One of the simplest carbohydrates, dextrose, which is 100 percent glucose, does not require digestion, is immediately absorbed by the body and causes a maximum insulin response. As a result, its glycemic index is 100, so we compare all other foods to this.

Here are some principles to better understand the relationship between healthy eating and the glycemic index:

  • Processed and refined foods usually have a high glycemic index, such as granulated sugar and white wheat flour.
  • Vegetables containing starch typically have a high glycemic index, such as potato.
  • Protein-containing foods have a low glycemic index.
  • Fats do not raise blood sugar levels, but still try to eat healthy fats and oils. e.g. extra virgin olive oil, salmon, nuts and seeds.
  • Eat foods with a high fiber content, as they take longer to digest and absorb and raise blood sugar levels less. However, it is good to know that a lot of fiber in the body of some people can lead to gas formation and bloating, so foods containing water-soluble fibers are a better choice. Such e.g. carrots, strawberries, sweet potatoes, oat bran and oatmeal.
  • THE BLOOD SUGAR LEVEL INCREASE ALSO DEPENDS ON THE FOOD CONSUMED AT THE SAME TIME.For example, if you eat high-GI foods with low-GI foods, they balance each other's effects, as long as you don't have problems with your blood sugar
  • If you regularly eat nutrient-rich and natural foods, you can be sure that your blood sugar level will not produce unpleasant fluctuations in the long term.

With this conscious diet, you can reduce your cholesterol level, prevent various heart diseases and cancers, and avoid the development of insulin resistance and type 2 diabetes.

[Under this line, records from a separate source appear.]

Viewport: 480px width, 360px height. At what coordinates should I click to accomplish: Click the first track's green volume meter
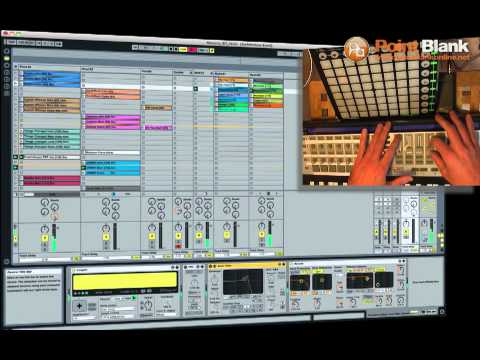54,238
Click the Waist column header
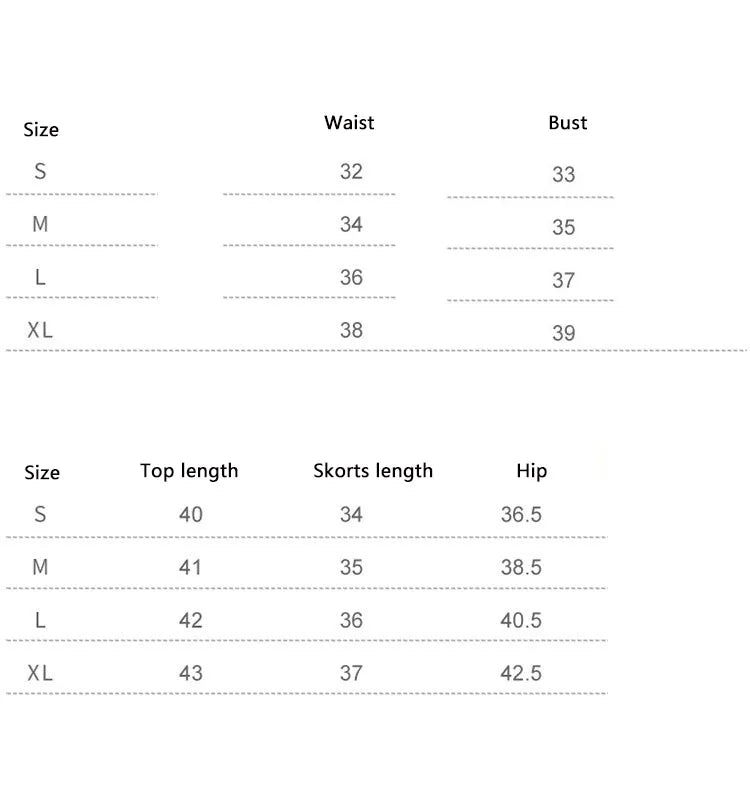Viewport: 750px width, 790px height. pyautogui.click(x=349, y=123)
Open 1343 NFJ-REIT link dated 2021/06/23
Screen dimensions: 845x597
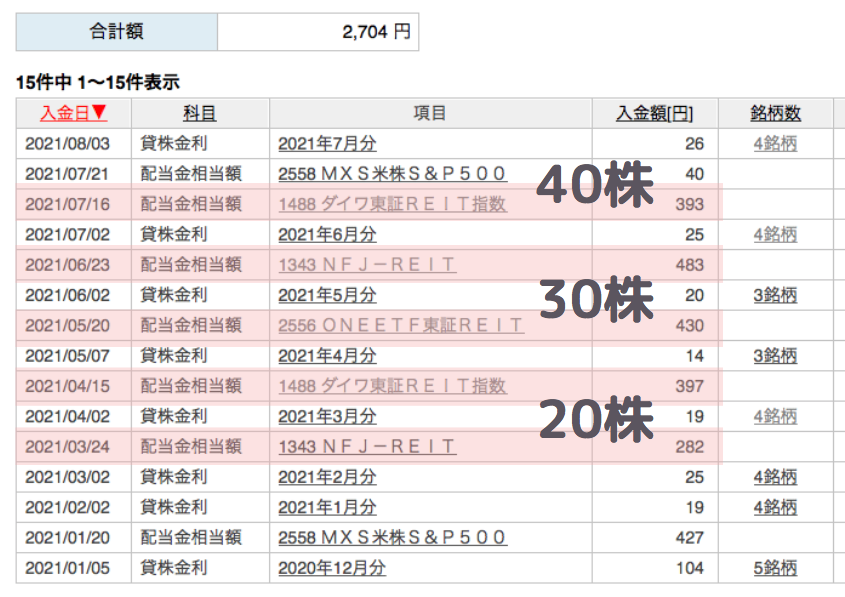coord(367,265)
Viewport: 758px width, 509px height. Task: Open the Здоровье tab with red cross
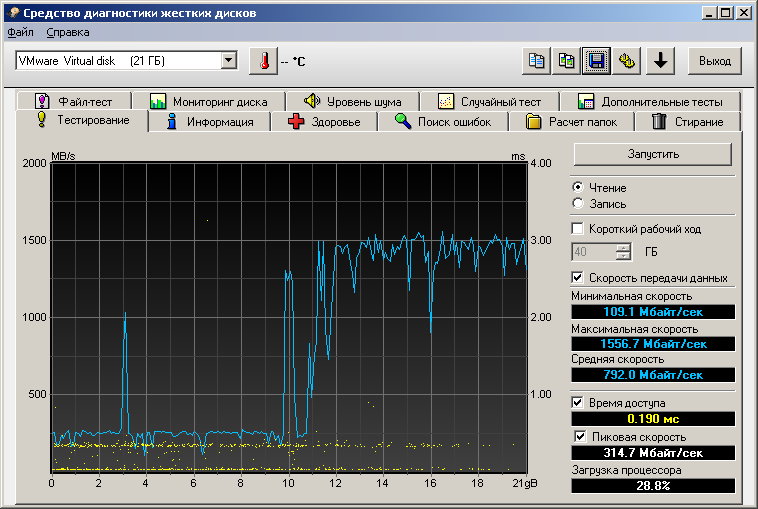point(324,122)
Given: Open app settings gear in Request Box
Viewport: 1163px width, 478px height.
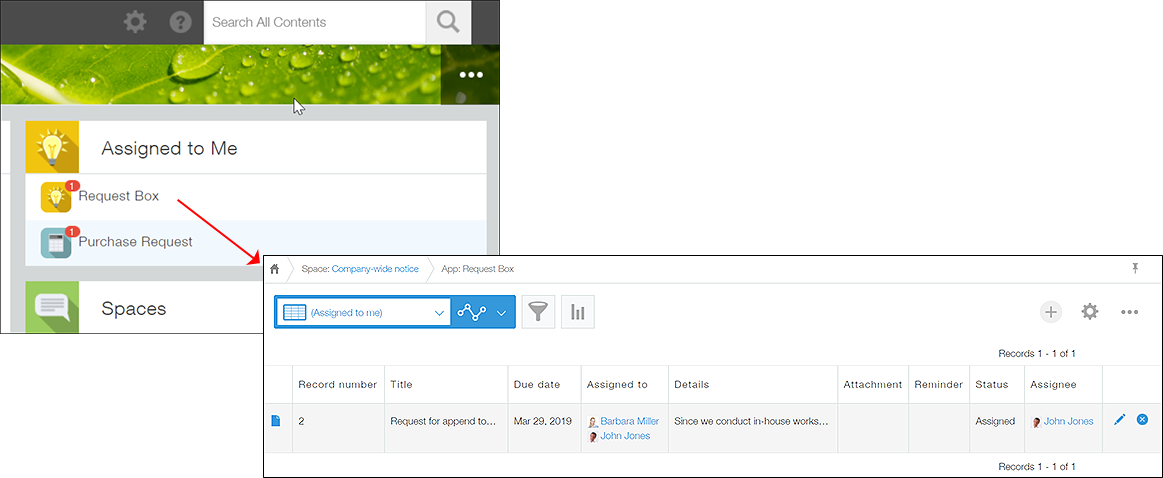Looking at the screenshot, I should (x=1090, y=312).
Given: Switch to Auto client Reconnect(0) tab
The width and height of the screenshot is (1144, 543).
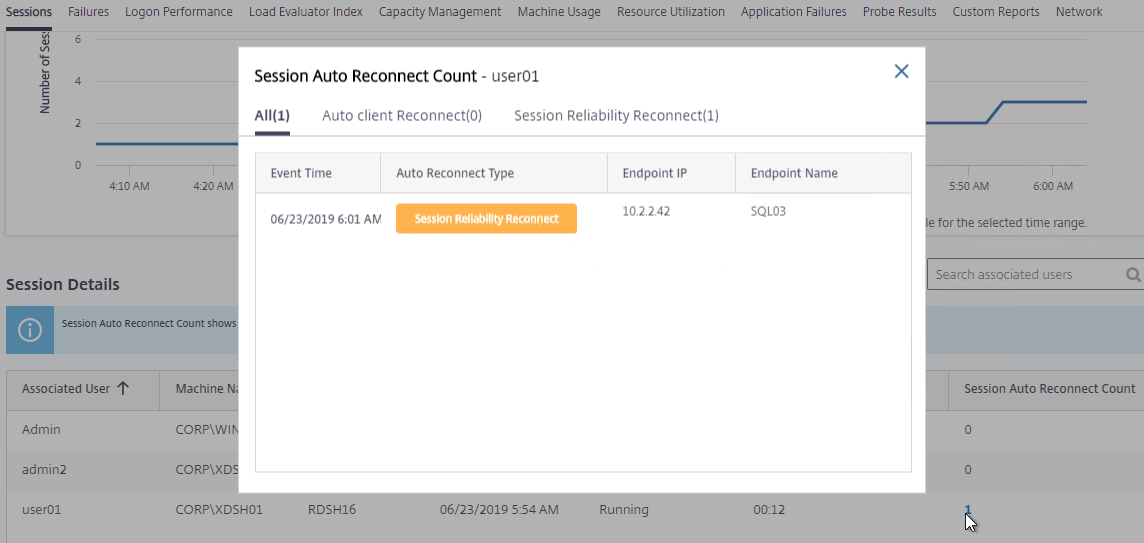Looking at the screenshot, I should [x=402, y=116].
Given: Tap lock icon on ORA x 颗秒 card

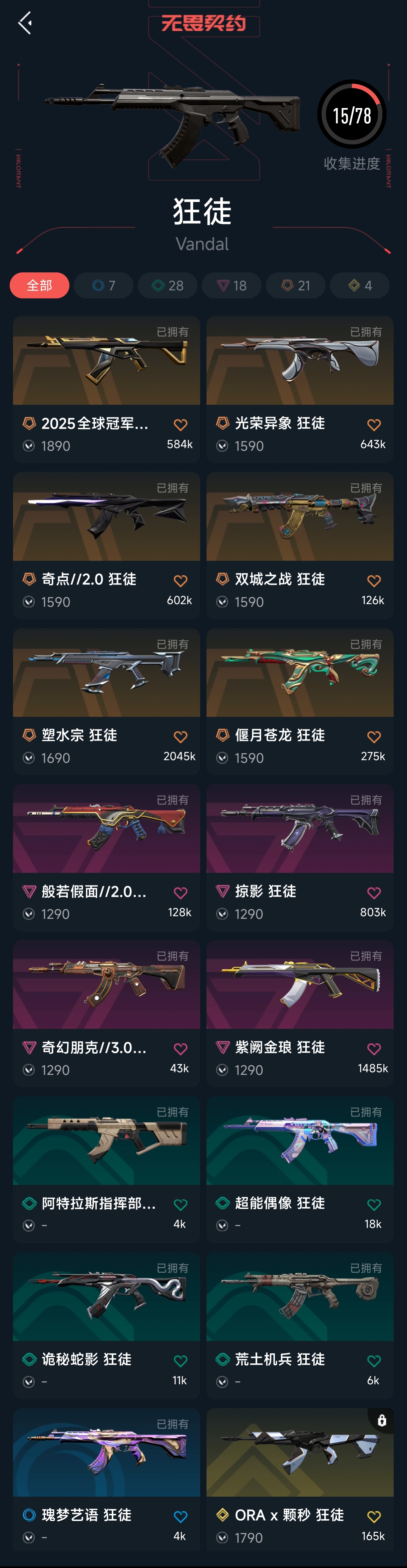Looking at the screenshot, I should click(381, 1420).
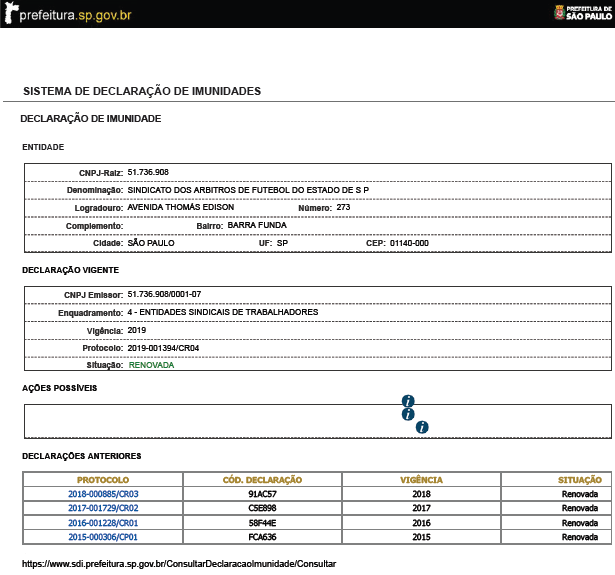Screen dimensions: 615x575
Task: Click the CÓD. DECLARAÇÃO column header
Action: (x=262, y=480)
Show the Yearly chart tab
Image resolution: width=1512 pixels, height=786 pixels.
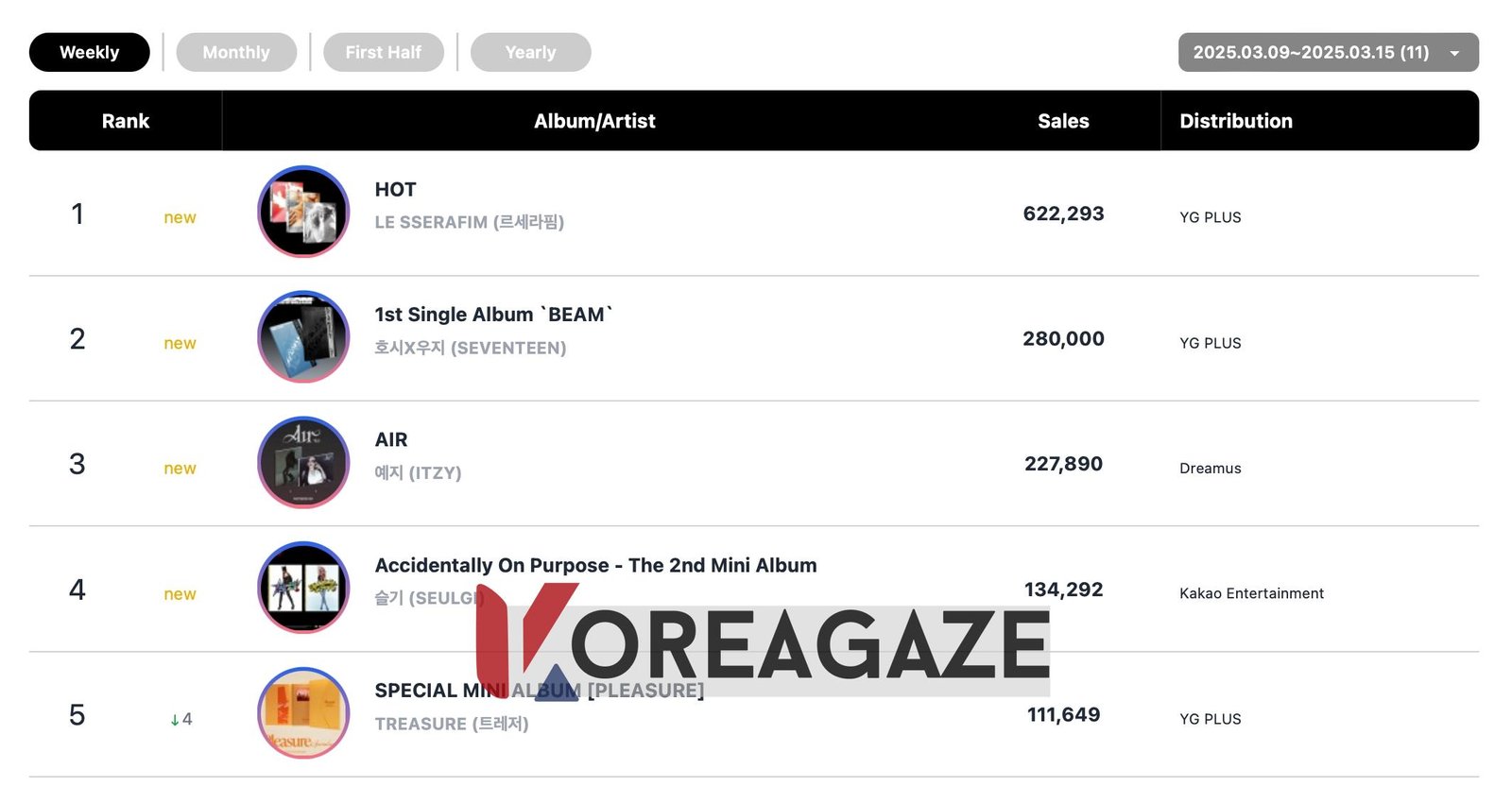(530, 53)
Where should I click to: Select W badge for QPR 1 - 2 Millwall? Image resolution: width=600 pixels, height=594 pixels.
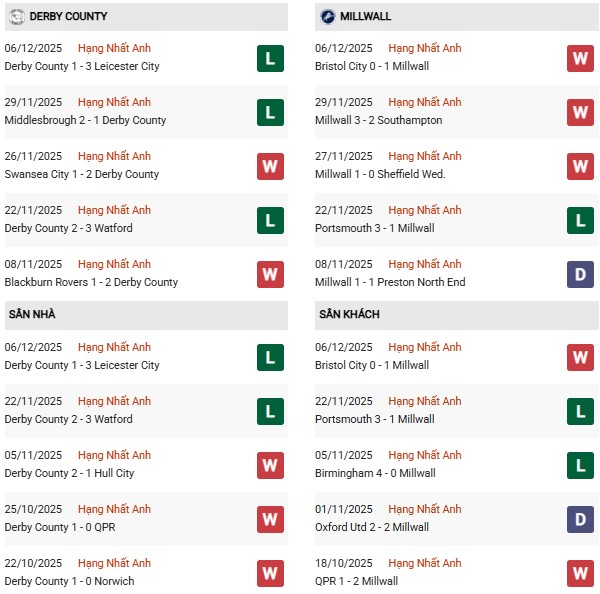(581, 573)
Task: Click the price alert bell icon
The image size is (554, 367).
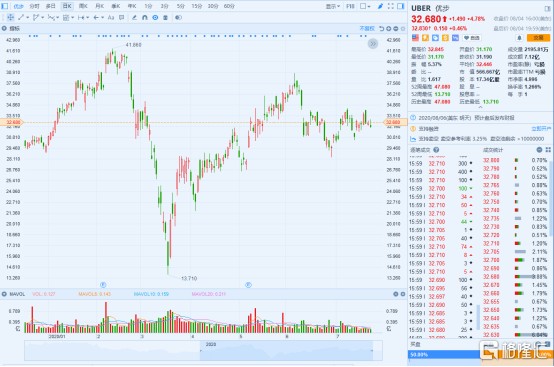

Let's take a look at some low, medium and high glycemic index foods to get even more informed on this topic.

Low GI foods:

Spinach, avocado, garlic, lettuce, zucchini, asparagus, cabbage, celery, cucumber, radish, broccoli, Brussels sprouts, eggplant, onion, tomato, cauliflower, cherry, grapefruit, lemon, blueberry, pomegranate, pear, plums, strawberries, raspberries, soybeans, lentils, chickpeas, red beans, butter beans, white beans, natural yogurt, milk, cottage cheese, kefir, fruit sugar (fructose), dark chocolate, nuts, oil seeds, meat, game meat, ham, fish and shellfish, mushrooms and eggs, barley, quinoa, stevia, birch sugar, xylitol, coconut sugar...etc.

Medium GI foods:

Carrots, boiled potatoes, sweet potatoes, beets, bulgur, oatmeal, oat bran, rye bread, puffed rice, basmati rice, buckwheat, corn, couscous, blueberries, grapes, oranges, bananas, kiwi, mangoes, apricots, pineapples, papaya, fig, raisin, cantaloupe, watermelon, honey, banana, artichoke, chestnut...etc.

High GI foods:

Potatoes, fried potatoes, white rice, watermelon, dextrose (glucose), pumpkin, prunes, cane sugar, granulated sugar...etc.

In order to preserve our health and to achieve and maintain the appropriate body weight, we avoid foods with a high glycemic index. Choose foods with a medium glycemic index in limited quantities and eat foods with a low glycemic index regularly.